Uang Aman Pemimpin Lapangan (2)

Situasi terkendali ketika beberapa orang dari manajemen PSM, termasuk Ilham, mengimbau para suporter agar mundur dan meninggalkan lapangan. Laga di Stadion Mattoanging, Makassar, itu disudahi tujuh menit sebelum waktu pertandingan Liga Super Indonesia tersebut habis. Hasilnya 1-0 untuk Semen Padang FC.

PSM Makassar melayangkan nota protes ke Persatuan Sepak Bola Seluruh Indonesia (PSSI) dan Federasi Sepak Bola Internasional (FIFA). Dalam surat tersebut dicantumkan pula pernyataan Deny Marcel, kiper Makassar, yang mendengar bahwa wasit Aeng Suarlan mengatakan kariernya akan tamat jika memberikan hadiah penalti buat PSM.

Dihubungi Selasa dua pekan lalu, Aeng membantah menerima uang di balik keputusan kontroversialnya, apalagi diminta mengatur skor. "Saya memimpin sudah betul, semaksimal mungkin," kata Aeng. Menurut dia, saat itu bola yang menyentuh tangan pemain, bukan sebaliknya.

Mantan Manajer Persatuan Sepak Bola Jakarta Utara Harry Ruswanto mengatakan klub yang haus kemenangan akan melakukan banyak cara, termasuk membayar wasit atau pemain. Ini dimungkinkan karena celah itu terbuka. "Kelas hotel dinaikkan jadi hotel berbintang, kasih uang saku, ajak karaoke, atau dugem bagi yang suka," kata pria yang akrab disapa Gendar ini. Pelayanan tak berhenti di situ. Seusai laga, para pemimpin pertandingan itu tak lupa disodori buah tangan.

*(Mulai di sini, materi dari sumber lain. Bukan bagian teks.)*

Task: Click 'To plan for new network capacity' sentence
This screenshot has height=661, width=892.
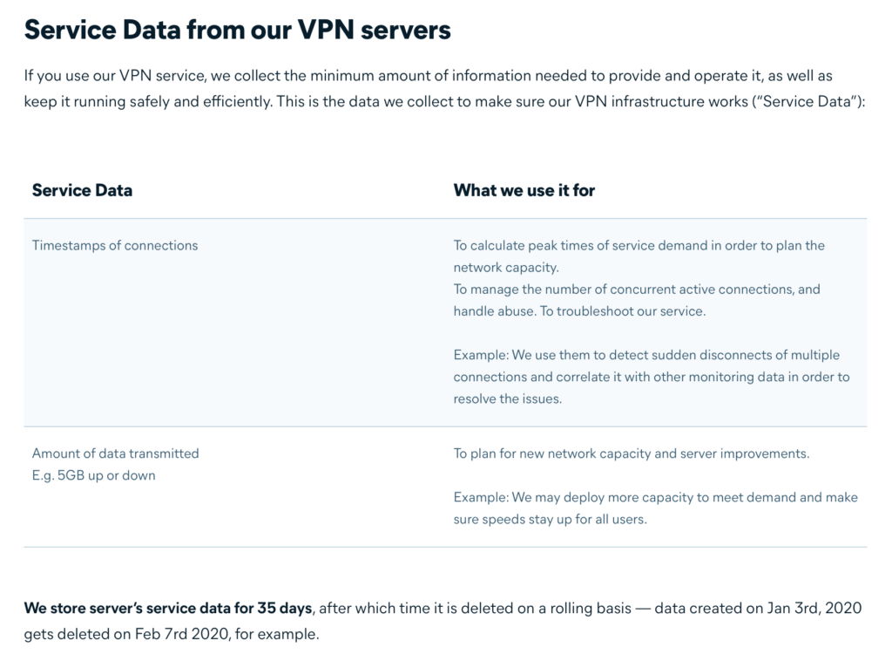Action: point(631,453)
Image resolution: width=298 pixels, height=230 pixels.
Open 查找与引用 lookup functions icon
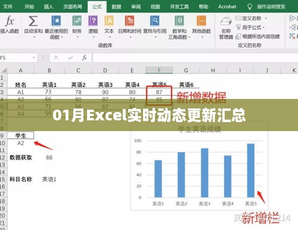(155, 21)
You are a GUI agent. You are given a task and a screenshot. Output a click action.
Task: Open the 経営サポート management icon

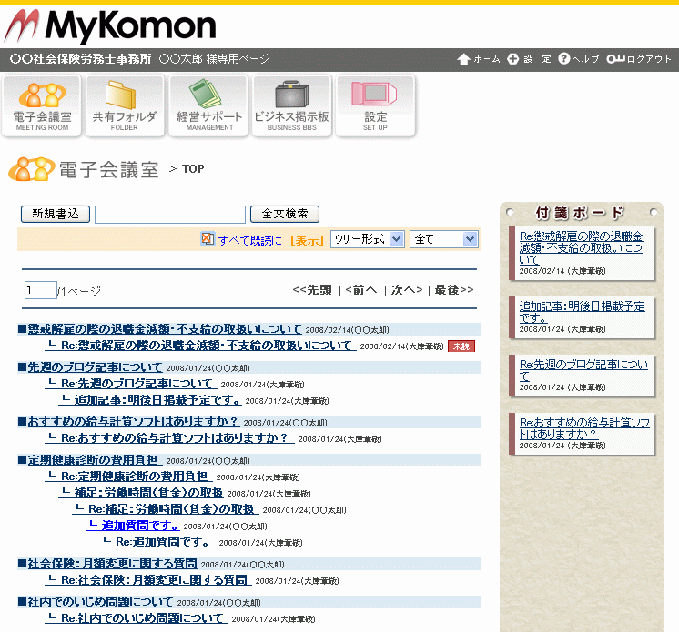[x=209, y=105]
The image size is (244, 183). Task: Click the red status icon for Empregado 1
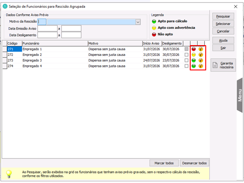[x=194, y=49]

Wasit senior PSSI, Jimmy Napitupulu, tak menampik bahwa wasit sering mendapat hadiah dari tim tuan rumah. Tak hanya memperoleh perlakuan manis, wasit kerap mendapat tekanan dan ancaman. Sebelum bertanding, biasanya pengurus atau pemilik klub minta tolong agar wasit melakukan berbagai hal. Kalau klubnya menang, si wasit pun dikasih oleh-oleh.

Jimmy, yang pernah lolos seleksi wasit elite Asia, menilai jumlah wasit berkualitas bagus di Indonesia memang begitu minim. Kata dia, ini bermula dari cara perekrutan yang salah. Misalnya, calon wasit sekarang sering memalsukan umur agar lolos seleksi. Proses seleksi saat ini juga diduitin. Untuk ikut kursus saja, bayar Rp 7 juta. Kalau tidak lulus tapi mampu membayar, tetap diterima. "Berbeda dengan zaman saya. Waktu itu tak ada pungutan untuk jadi wasit nasional," katanya.

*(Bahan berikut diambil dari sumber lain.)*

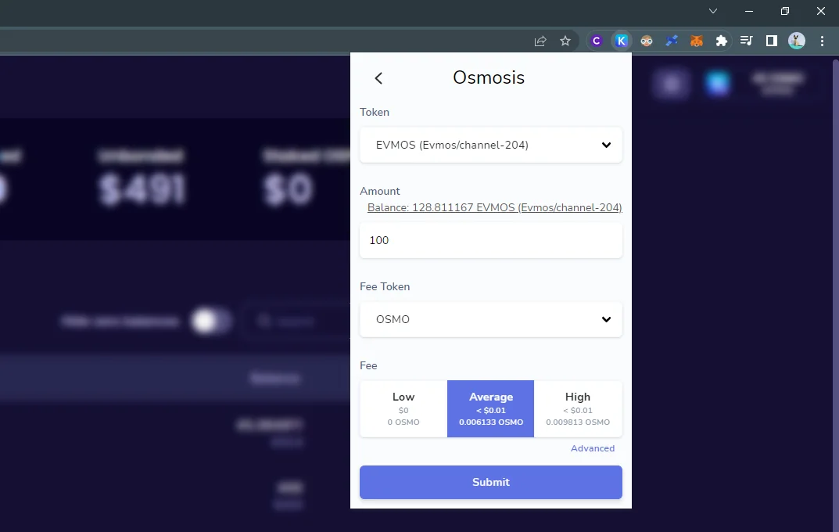The height and width of the screenshot is (532, 839).
Task: Bookmark this page with the star icon
Action: [x=565, y=41]
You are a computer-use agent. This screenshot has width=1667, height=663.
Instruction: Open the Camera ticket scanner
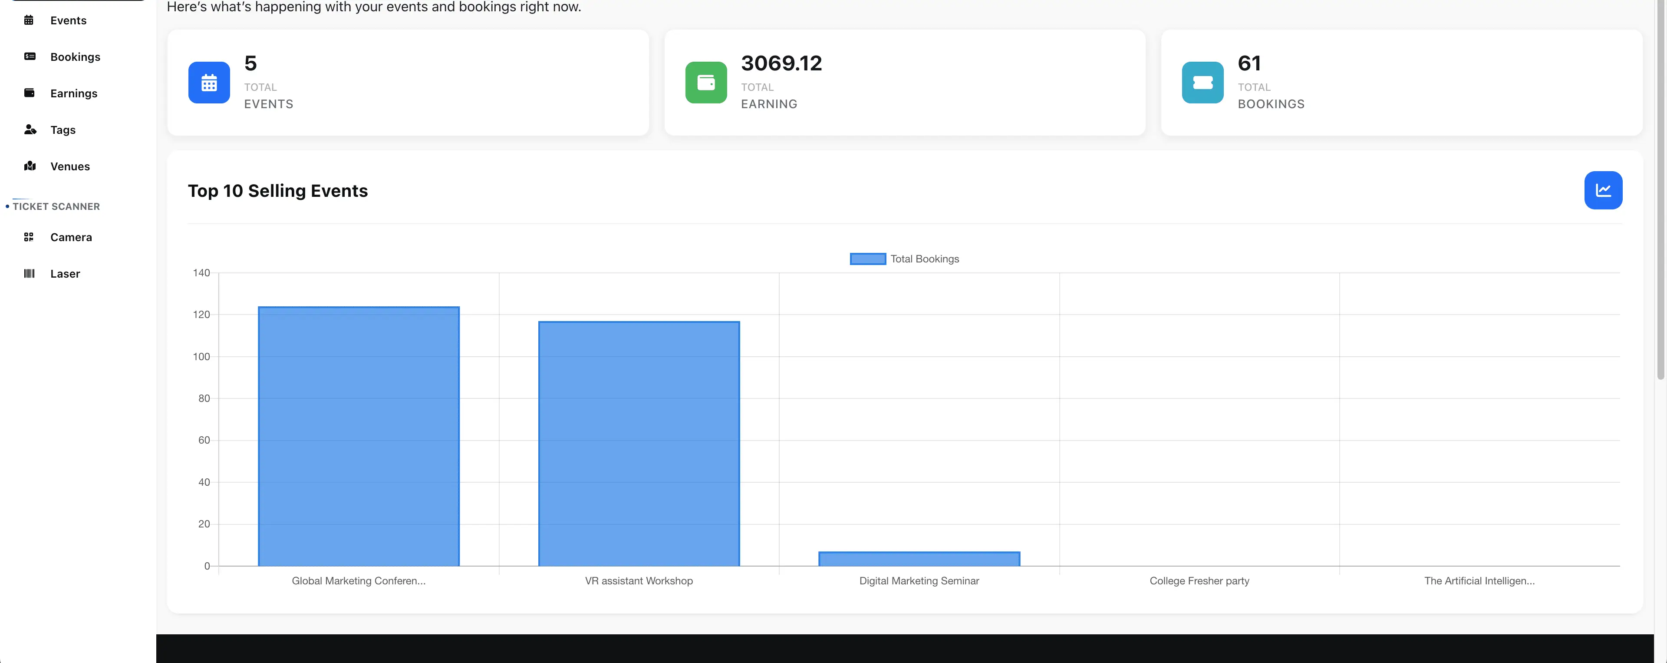(71, 237)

DI akhir jamuan makan malam lezat di restoran Cafe Boy, Jalan Sudirman, Palangkaraya, pejabat pusat PSSI itu berulang kali meyakinkan pengurus Persepar bahwa dia mampu mengawal tim itu sukses berlaga di Divisi I. Menurut dia, jaringannya di PSSI adalah jaminan kesuksesan. "Dia bahkan mengaku mampu mengkoordinasi wasit," ujar Sigit.

Esok harinya, Sigit dan seorang manajer Persepar berangkat ke Hotel Aquarius di Jalan Imam Bonjol. Sesuai dengan kesepakatan sehari sebelumnya, sebuah tas kecil hitam berisi uang tunai Rp 100 juta sudah disiapkan. Sementara Sigit menunggu di mobil, si manajer membawa tas tersebut dan menyerahkannya kepada sang pejabat PSSI. Menurut Sigit, uang itu merupakan pemberian kesekian kalinya. Itulah upeti Persepar agar mereka tak dipecundangi selama bertanding.

Seorang mantan pengurus pusat PSSI menengarai pria yang dimaksud Sigit adalah Subardi. Selain menjadi anggota Komite Eksekutif PSSI, pria asal Yogyakarta ini mengetuai Komite Kompetisi. Menurut sumber itu, para anggota Komite Eksekutif memang mempunyai "klub-klub binaan". Selain Persepar Palangkaraya, sejumlah klub di Jawa Tengah dibina Subardi.

Seorang pengurus klub di Jakarta menunjuk orang lain, Eko Soebekti, "bapak asuh" satu klub sepak bola yang disegani di Tanah Air. Para manajer tim Liga Indonesia mengenalnya sebagai orang yang punya lobi kuat mengatur wasit. Meski bukan pengurus PSSI, Eko punya jaringan kuat di organisasi itu. Sejak 2004, pria yang biasa disapa "Mbah Eko" ini lebih sering menangani klub di divisi satu dan dua. Tarifnya sekitar Rp 20 juta untuk satu paket pertandingan.

Ditemui Rabu pekan lalu di Apartemen Permata Senayan, Subardi membantah semua tudingan. Ia mengaku tak pernah "mengawal" Persepar Palangkaraya di Liga Indonesia. Menurut dia, tuduhan itu hanya ekspresi kekesalan tim yang kalah. Ia juga membantah menerima ratusan juta rupiah dari pengurus Persepar. "Ini pembunuhan karakter."

Setali tiga uang, Eko Soebekti menangkis tuduhan tadi. Ia mengaku tak tahu-menahu soal jejaring wasit, apalagi mengatur pemimpin lapangan itu menentukan skor permainan. Tarif puluhan juta sebagai jasa makelar pertandingan dianggapnya mengada-ada. "Saya ini agen pemain, tidak tahu soal itu," kata Eko.